- **TO DO**:
Beginning with the line that holds "You are a GUI", copy each line to the end of the records exactly, except the pictures.

[Items from a data source]
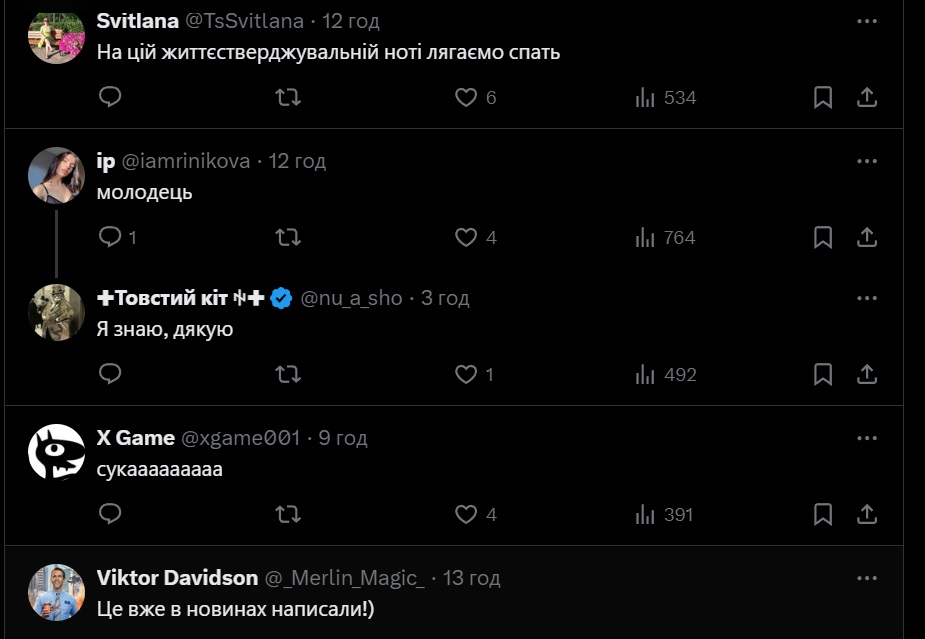Bookmark the tweet by ip
Viewport: 925px width, 639px height.
coord(823,237)
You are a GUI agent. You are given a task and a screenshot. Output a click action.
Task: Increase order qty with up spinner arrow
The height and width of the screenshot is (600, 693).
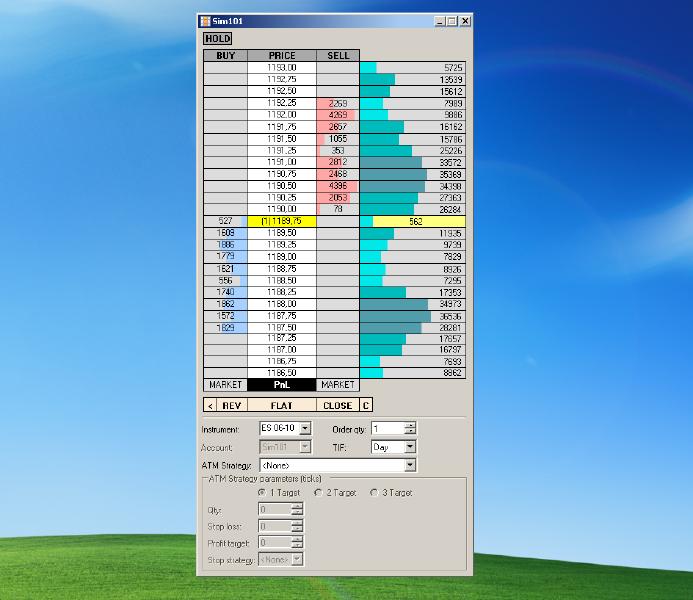coord(411,425)
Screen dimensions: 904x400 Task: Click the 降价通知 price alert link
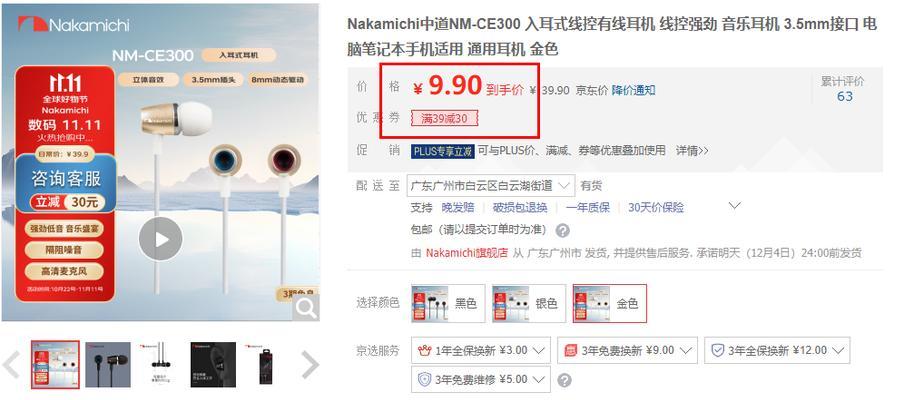pyautogui.click(x=634, y=90)
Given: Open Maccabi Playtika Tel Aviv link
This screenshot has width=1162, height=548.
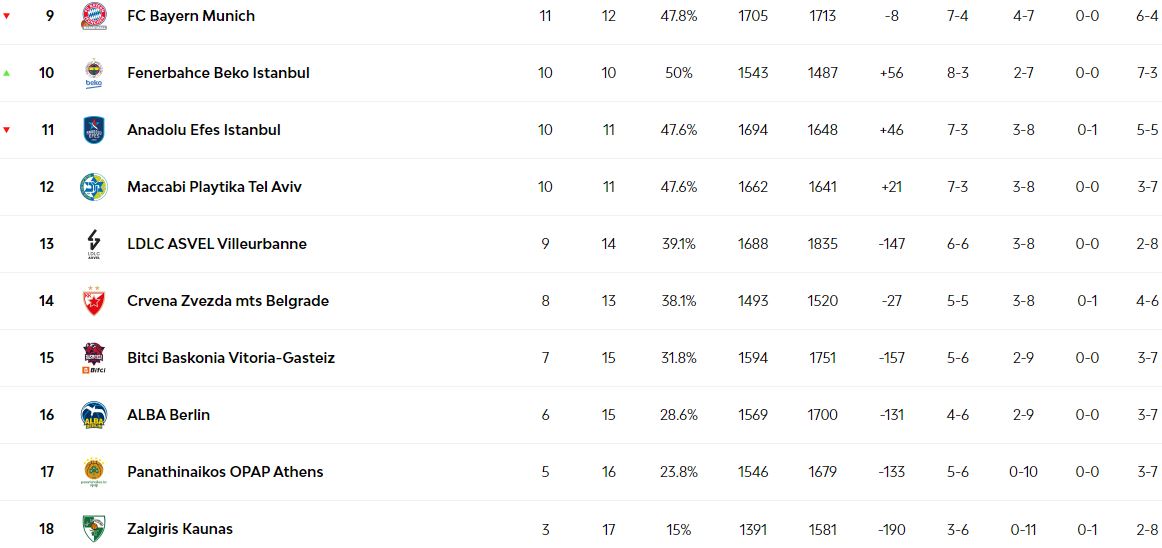Looking at the screenshot, I should point(214,187).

- **RESULT**:
You are a GUI agent. You are given a task and a screenshot. Output a click action.
Task: Increase order qty with up spinner arrow
The height and width of the screenshot is (600, 693).
coord(411,425)
Screen dimensions: 904x400 Task: Click the 降价通知 price alert link
pyautogui.click(x=634, y=90)
Given: Open Maccabi Playtika Tel Aviv link
This screenshot has width=1162, height=548.
Looking at the screenshot, I should point(214,187).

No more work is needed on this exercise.